>>
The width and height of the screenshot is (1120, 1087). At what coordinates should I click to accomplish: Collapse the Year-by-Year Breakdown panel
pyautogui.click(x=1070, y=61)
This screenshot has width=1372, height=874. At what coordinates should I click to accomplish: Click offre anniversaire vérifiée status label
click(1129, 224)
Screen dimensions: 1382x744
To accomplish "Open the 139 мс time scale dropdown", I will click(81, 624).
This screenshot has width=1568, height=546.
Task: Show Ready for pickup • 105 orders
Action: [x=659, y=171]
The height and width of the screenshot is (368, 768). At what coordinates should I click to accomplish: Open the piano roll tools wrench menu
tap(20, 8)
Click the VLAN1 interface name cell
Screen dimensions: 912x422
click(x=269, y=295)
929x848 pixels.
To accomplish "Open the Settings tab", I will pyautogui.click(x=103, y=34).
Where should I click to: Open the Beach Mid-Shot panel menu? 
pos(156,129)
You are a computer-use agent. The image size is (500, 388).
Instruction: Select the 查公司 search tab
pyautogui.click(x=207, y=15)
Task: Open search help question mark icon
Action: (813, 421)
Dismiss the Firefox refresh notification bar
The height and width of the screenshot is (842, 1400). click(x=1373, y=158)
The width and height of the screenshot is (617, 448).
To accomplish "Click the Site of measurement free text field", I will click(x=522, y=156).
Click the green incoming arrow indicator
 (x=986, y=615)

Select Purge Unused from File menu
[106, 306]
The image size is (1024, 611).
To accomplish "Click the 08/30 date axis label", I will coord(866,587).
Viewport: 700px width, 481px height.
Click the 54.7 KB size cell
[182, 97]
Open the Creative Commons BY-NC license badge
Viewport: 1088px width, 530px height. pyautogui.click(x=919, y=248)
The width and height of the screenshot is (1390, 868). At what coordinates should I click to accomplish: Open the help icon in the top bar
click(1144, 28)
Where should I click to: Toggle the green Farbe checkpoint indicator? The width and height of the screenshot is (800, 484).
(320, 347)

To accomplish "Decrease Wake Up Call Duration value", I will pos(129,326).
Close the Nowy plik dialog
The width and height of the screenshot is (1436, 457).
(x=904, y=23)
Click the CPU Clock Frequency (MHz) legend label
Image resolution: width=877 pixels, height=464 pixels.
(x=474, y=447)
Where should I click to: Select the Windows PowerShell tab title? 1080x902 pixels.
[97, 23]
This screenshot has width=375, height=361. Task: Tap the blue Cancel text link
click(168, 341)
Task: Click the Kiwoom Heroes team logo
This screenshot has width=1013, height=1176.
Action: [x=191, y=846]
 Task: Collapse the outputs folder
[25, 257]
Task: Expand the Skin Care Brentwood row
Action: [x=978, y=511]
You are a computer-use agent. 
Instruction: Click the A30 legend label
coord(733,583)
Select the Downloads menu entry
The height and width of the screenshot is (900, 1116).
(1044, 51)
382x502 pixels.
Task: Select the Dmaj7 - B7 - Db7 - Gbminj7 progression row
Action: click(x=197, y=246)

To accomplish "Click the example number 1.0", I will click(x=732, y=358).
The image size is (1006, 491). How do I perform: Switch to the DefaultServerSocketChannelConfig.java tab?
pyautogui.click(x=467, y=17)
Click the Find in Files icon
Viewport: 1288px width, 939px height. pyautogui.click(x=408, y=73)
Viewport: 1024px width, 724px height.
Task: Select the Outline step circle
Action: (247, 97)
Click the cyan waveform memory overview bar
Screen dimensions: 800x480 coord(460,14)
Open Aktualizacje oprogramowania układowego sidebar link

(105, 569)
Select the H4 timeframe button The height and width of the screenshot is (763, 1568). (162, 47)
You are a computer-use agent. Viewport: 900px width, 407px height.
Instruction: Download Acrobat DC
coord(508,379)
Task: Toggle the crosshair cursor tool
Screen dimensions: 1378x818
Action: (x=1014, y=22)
<<
### Exercise directions:
Rewrite all of the records above, replacing every occurrence of "At what coordinates should I click to accomplish" with "Which point should be clicked to complete" and leaving everything else unchanged.

### Correct response:
The width and height of the screenshot is (1120, 1087). Which point should be clicked to complete: Collapse the Year-by-Year Breakdown panel
pyautogui.click(x=1070, y=61)
This screenshot has width=1372, height=874. Which point should be clicked to complete: Click offre anniversaire vérifiée status label
click(1129, 224)
Screen dimensions: 1382x744
To accomplish "Open the 139 мс time scale dropdown", I will click(81, 624).
This screenshot has width=1568, height=546.
Task: Show Ready for pickup • 105 orders
Action: [x=659, y=171]
The height and width of the screenshot is (368, 768). Which point should be clicked to complete: Open the piano roll tools wrench menu
tap(20, 8)
Click the VLAN1 interface name cell
Screen dimensions: 912x422
click(x=269, y=295)
929x848 pixels.
To accomplish "Open the Settings tab", I will pyautogui.click(x=103, y=34).
Where should I click to: Open the Beach Mid-Shot panel menu? 
pos(156,129)
You are a computer-use agent. The image size is (500, 388).
Instruction: Select the 查公司 search tab
pyautogui.click(x=207, y=15)
Task: Open search help question mark icon
Action: (813, 421)
Dismiss the Firefox refresh notification bar
The height and width of the screenshot is (842, 1400). click(x=1373, y=158)
The width and height of the screenshot is (617, 448).
To accomplish "Click the Site of measurement free text field", I will click(x=522, y=156).
Click the green incoming arrow indicator
 (x=986, y=615)

Select Purge Unused from File menu
[106, 306]
The image size is (1024, 611).
To accomplish "Click the 08/30 date axis label", I will coord(866,587).
Viewport: 700px width, 481px height.
Click the 54.7 KB size cell
[182, 97]
Open the Creative Commons BY-NC license badge
Viewport: 1088px width, 530px height. pyautogui.click(x=919, y=248)
The width and height of the screenshot is (1390, 868). Which point should be clicked to complete: Open the help icon in the top bar
click(1144, 28)
Where should I click to: Toggle the green Farbe checkpoint indicator? The width and height of the screenshot is (800, 484).
(320, 347)

To accomplish "Decrease Wake Up Call Duration value", I will pos(129,326).
Close the Nowy plik dialog
The width and height of the screenshot is (1436, 457).
(x=904, y=23)
Click the CPU Clock Frequency (MHz) legend label
Image resolution: width=877 pixels, height=464 pixels.
(x=474, y=447)
Where should I click to: Select the Windows PowerShell tab title? 1080x902 pixels.
[97, 23]
This screenshot has width=375, height=361. Task: Tap the blue Cancel text link
click(168, 341)
Task: Click the Kiwoom Heroes team logo
This screenshot has width=1013, height=1176.
Action: [x=191, y=846]
 Task: Collapse the outputs folder
[25, 257]
Task: Expand the Skin Care Brentwood row
Action: [x=978, y=511]
You are a computer-use agent. 
Instruction: Click the A30 legend label
coord(733,583)
Select the Downloads menu entry
The height and width of the screenshot is (900, 1116).
(1044, 51)
382x502 pixels.
Task: Select the Dmaj7 - B7 - Db7 - Gbminj7 progression row
Action: click(x=197, y=246)

To accomplish "Click the example number 1.0", I will click(x=732, y=358).
The image size is (1006, 491). How do I perform: Switch to the DefaultServerSocketChannelConfig.java tab?
pyautogui.click(x=467, y=17)
Click the Find in Files icon
Viewport: 1288px width, 939px height. pyautogui.click(x=408, y=73)
Viewport: 1024px width, 724px height.
Task: Select the Outline step circle
Action: (247, 97)
Click the cyan waveform memory overview bar
Screen dimensions: 800x480 coord(460,14)
Open Aktualizacje oprogramowania układowego sidebar link

(105, 569)
Select the H4 timeframe button The height and width of the screenshot is (763, 1568). (162, 47)
You are a computer-use agent. Viewport: 900px width, 407px height.
Instruction: Download Acrobat DC
coord(508,379)
Task: Toggle the crosshair cursor tool
Screen dimensions: 1378x818
Action: (x=1014, y=22)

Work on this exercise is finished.